"Geni e o Zepelim" faz parte da peça teatral 'Ópera do Malandro', de 1977.
Muitas vezes ouvimos uma canção cuja letra nos surpreende de início; em alguns casos, nossa memória é ativada para algo parecido 'que ouvimos ou lemos não sei onde'.
Esquecemos que os autores também podem ser influenciados por suas vivências e/ou leituras - o mais comum de acontecer - e assim, embora esta composição esteja claramente ligada a um período político nacional, percebemos os traços de uma história já contada em outro contexto político, em outro país e por um outro autor que não utilizava a composição musical.

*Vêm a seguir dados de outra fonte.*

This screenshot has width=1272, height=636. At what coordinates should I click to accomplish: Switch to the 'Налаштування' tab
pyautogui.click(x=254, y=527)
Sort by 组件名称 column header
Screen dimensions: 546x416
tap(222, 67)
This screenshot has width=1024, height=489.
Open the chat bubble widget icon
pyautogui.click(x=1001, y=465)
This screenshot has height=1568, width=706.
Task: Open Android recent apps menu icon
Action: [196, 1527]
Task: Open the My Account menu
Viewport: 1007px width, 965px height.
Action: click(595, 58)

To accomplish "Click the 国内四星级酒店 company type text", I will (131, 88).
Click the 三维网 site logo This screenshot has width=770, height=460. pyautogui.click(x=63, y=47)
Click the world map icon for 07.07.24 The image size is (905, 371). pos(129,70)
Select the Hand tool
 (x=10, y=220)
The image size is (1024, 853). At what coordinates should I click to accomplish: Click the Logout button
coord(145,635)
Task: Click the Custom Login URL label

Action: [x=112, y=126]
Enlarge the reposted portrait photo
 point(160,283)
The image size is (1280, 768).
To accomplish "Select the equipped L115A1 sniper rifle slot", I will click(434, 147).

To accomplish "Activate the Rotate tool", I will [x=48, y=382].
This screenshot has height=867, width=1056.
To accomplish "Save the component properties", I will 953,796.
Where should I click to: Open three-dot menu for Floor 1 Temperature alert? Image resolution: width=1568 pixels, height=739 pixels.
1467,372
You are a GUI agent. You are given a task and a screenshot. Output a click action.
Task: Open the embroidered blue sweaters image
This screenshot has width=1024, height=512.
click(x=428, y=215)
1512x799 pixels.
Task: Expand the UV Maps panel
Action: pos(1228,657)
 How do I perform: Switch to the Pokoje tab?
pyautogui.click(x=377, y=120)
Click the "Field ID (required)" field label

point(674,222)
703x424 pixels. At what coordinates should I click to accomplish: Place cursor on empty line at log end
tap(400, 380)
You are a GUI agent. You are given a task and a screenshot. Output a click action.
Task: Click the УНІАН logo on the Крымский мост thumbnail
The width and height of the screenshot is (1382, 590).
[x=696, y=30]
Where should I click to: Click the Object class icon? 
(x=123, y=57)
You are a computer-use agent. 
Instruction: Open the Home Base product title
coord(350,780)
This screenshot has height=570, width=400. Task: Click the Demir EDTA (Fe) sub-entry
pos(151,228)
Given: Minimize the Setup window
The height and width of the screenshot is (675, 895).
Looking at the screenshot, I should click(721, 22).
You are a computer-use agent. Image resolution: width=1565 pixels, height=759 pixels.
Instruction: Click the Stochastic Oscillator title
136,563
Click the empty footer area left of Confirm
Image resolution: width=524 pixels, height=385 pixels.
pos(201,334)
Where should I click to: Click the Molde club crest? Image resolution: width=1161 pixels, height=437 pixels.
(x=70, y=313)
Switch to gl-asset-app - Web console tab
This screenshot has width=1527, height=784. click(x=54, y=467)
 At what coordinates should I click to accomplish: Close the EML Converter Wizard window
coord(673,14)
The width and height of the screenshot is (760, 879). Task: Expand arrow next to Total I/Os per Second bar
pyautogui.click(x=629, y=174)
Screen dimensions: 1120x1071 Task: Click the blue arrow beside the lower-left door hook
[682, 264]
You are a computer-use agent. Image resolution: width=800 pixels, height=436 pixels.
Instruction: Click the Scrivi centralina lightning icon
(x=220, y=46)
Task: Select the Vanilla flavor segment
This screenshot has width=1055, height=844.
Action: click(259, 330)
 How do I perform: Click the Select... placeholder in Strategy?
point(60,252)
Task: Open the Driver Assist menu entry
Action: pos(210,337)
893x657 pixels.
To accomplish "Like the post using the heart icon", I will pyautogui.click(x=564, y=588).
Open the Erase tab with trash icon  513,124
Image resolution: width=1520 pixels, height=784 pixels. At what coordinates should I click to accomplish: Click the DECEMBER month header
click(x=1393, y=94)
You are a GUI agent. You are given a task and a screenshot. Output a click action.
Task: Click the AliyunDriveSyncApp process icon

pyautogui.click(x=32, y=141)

Isto, porém, não invalida a 'releitura', pelo contrário, só vem acrescentar, agregar conhecimento e mostrar que não por acaso existe um letrista como Chico Buarque. Ele sabe o seu ofício, ah, se sabe!
Há um intertexto em "Geni e o Zepelim" e o conto "Bola de Sebo", escrito por volta de 1880 pelo francês Guy de Maupassant, sobre a guerra entre a França e a Prússia, quando muitos habitantes franceses decidiram fugir da ocupação prussiana e da obrigatoriedade de alojar os inimigos.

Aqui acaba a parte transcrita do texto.